Taiwan: Over 70% of Coronavirus Fake News Comes from China

An electronics shop employee in Hong Kong on October 18, 2017 looks at television sets showing a news report on China's President Xi Jinping's speech at the opening session of the Chinese Communist Party's five-yearly Congress at the Great Hall of the People in Beijing. President Xi Jinping declared China …
ANTHONY WALLACE/AFP via Getty Images

Over 70 percent of fake news and disinformation related to the Chinese coronavirus originates from China, according to a new analysis from Taiwan’s Ministry of Justice Investigation Bureau (MJIB).

Addressing a press briefing, MJIB official Chang Yu-Jen said that the rise in disinformation likely came from Chinese netizens displeased with criticism from Taiwanese officials about how their country had responded to the outbreak.

“The Chinese netizens craft messages catering to a Taiwanese audience, coordinate how they are to be spread, and then use fake accounts to share them in Taiwanese Facebook groups,” Chang explained in remarks reported by Focus Taiwan.

He added that of the 271 cases of disinformation the bureau was investigating, 196 originated from China, and 35 suspects will be charged by prosecutors. Examples of such disinformation include the spreading of incorrect figures surrounding the number of coronavirus cases in Taiwan.

“My father is a city councilor, and he was told by another city councilor that Taiwan actually has over 500 COVID-19 cases and 200 related deaths,” reads one of the messages. Many of the messages share a similar template, with suspects merely swapping the identity of their supposed sources.

Other forms of disinformation include doctored images, allegedly of Taiwanese news channels, and fake government announcements. One example involved a Facebook user posting a badly doctored image of a fire in front of the President Office Building, with the caption: “The military has taken control of Taipei. Tsai’s administration is burning people who have contracted the disease.”

Another account reportedly shared a fake announcement from the Taipei City government declaring that the capital’s Mayor Ko Wen-je had been forced to cancel his day’s schedule after experiencing symptoms of the virus.

China has for years flooded Taiwan with fake news and propaganda with the aim of undermining the country’s sovereign government and promoting Beijing’s interests. Amid the height of the outbreak in February, Taiwan similarly accused Chinese internet trolls of attempting to create hysteria surrounding the coronavirus, creating the false impression that the country’s government was covering up the extent of the outbreak.

In reality, Taiwanese health authorities have managed to contain the virus so effectively that there have so far been just 379 cases and five deaths in a country of around 24 million people, making it one of the lowest relative infection rates worldwide.

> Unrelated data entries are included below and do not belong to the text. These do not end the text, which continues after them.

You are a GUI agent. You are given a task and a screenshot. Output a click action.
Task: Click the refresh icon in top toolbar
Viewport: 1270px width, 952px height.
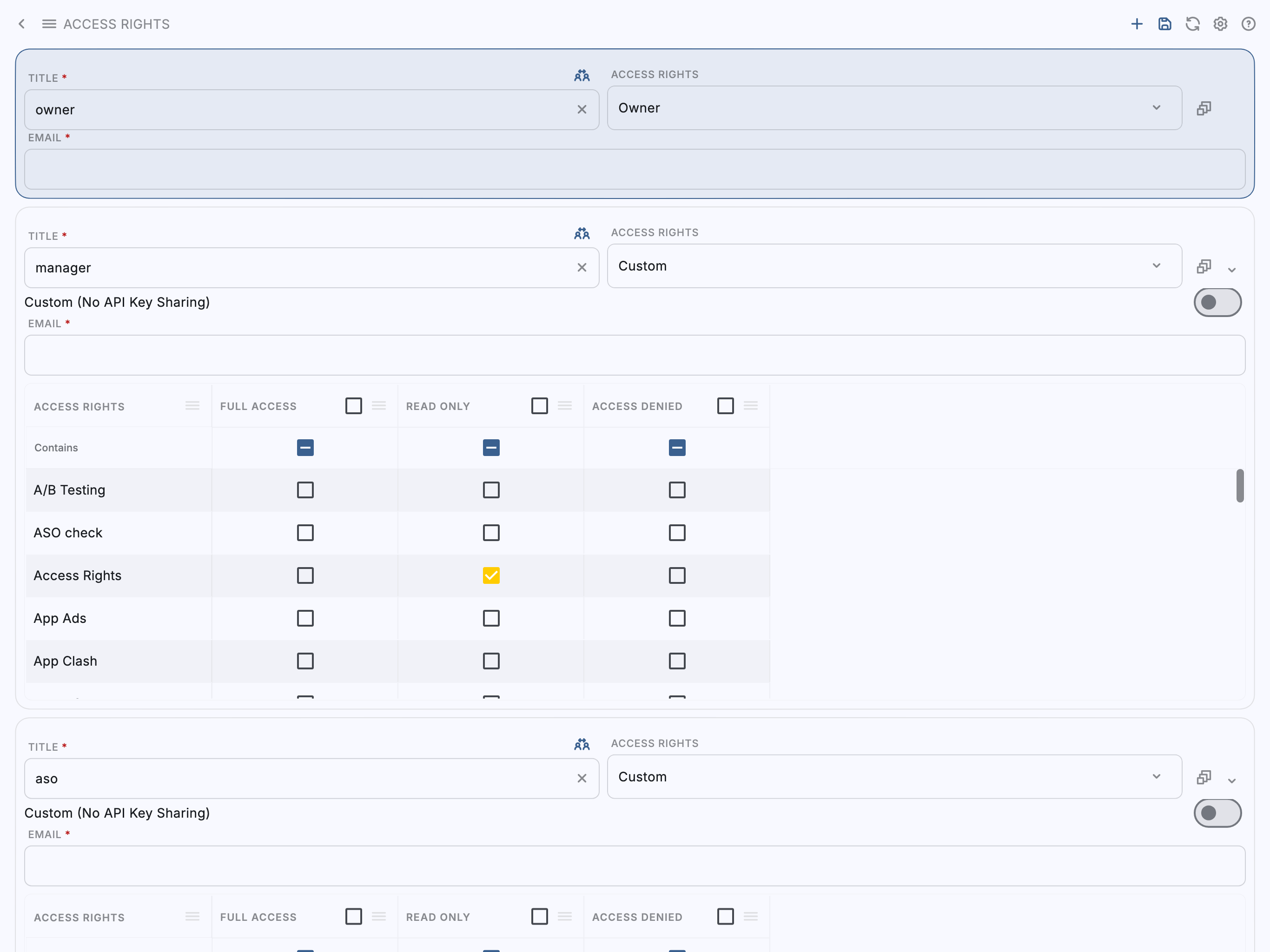click(x=1192, y=24)
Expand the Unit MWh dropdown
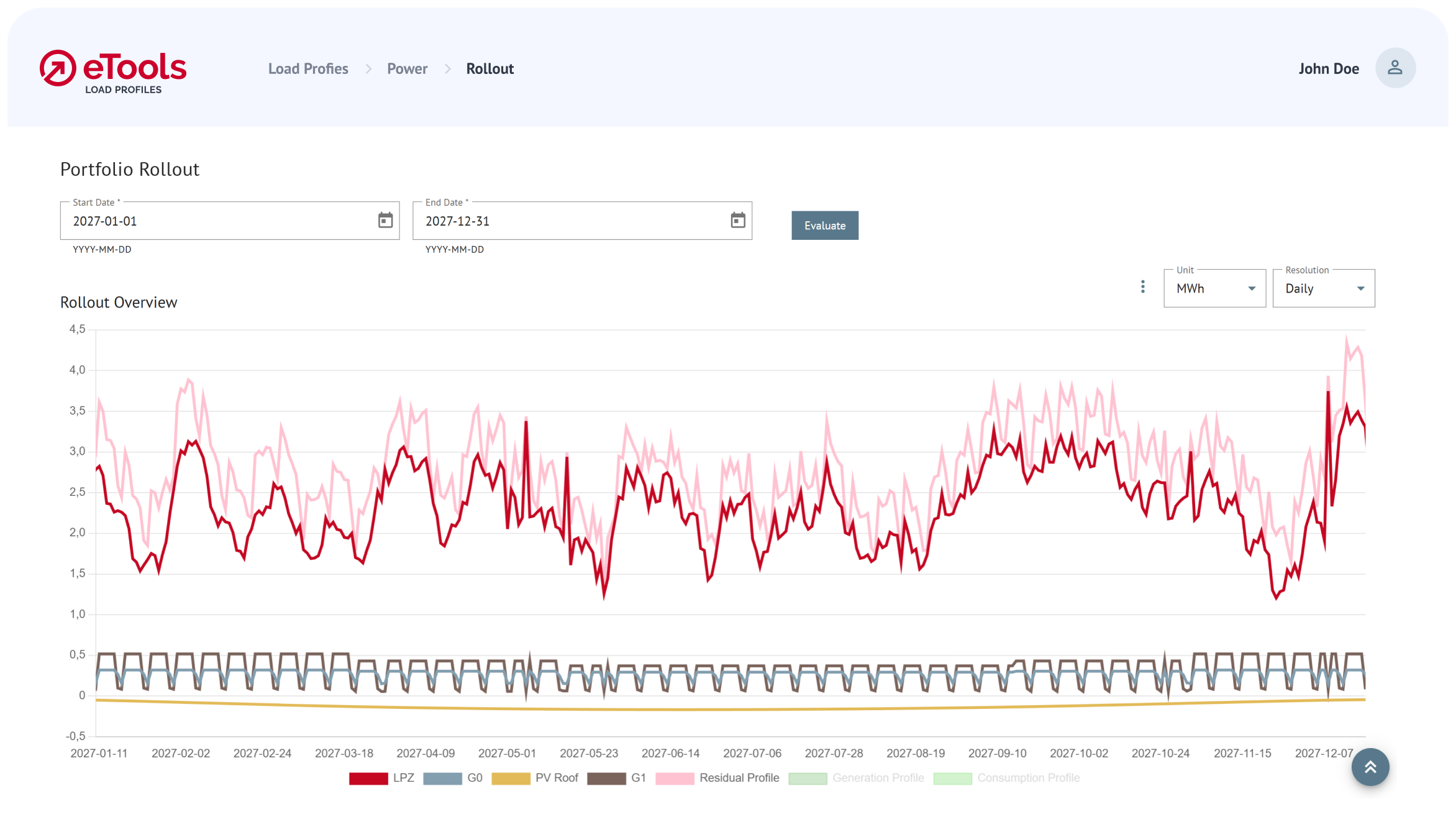The image size is (1456, 827). [x=1214, y=288]
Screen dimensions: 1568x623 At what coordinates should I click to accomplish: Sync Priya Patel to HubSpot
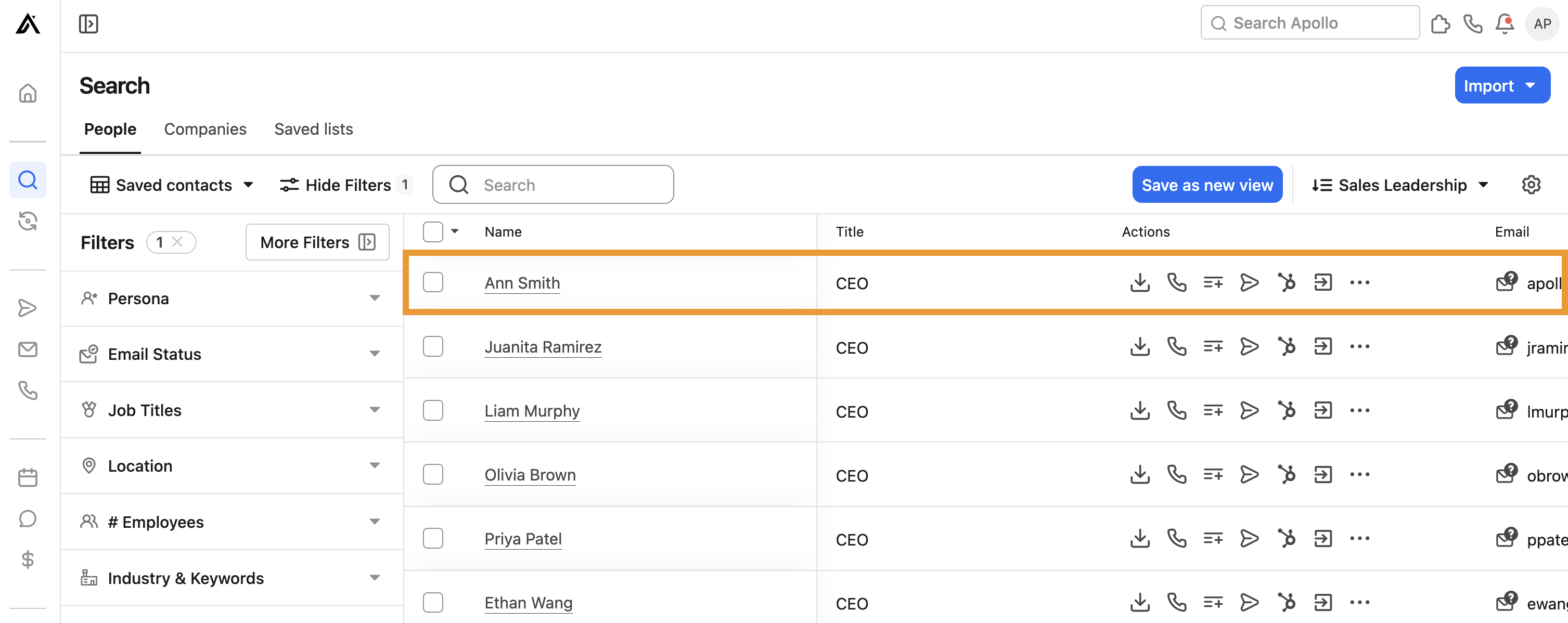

“We suspect that mainland Chinese Internet trolls are making up and spreading the false messages based on the content and the phrases,” the Investigation Bureau said in a statement at the time. “The intent is to cause misunderstanding among the public and to sow panic to seriously jeopardize our social stability.”

Despite its proximity and cultural links to China, Taiwan took swift and decisive action following the virus’s outbreak in Wuhan earlier this year, banning all arrivals from China, Hong Kong, and Macau. The measures infuriated communist officials in Beijing, who continue to demand unification between the two countries in what is known as the “One China Policy.”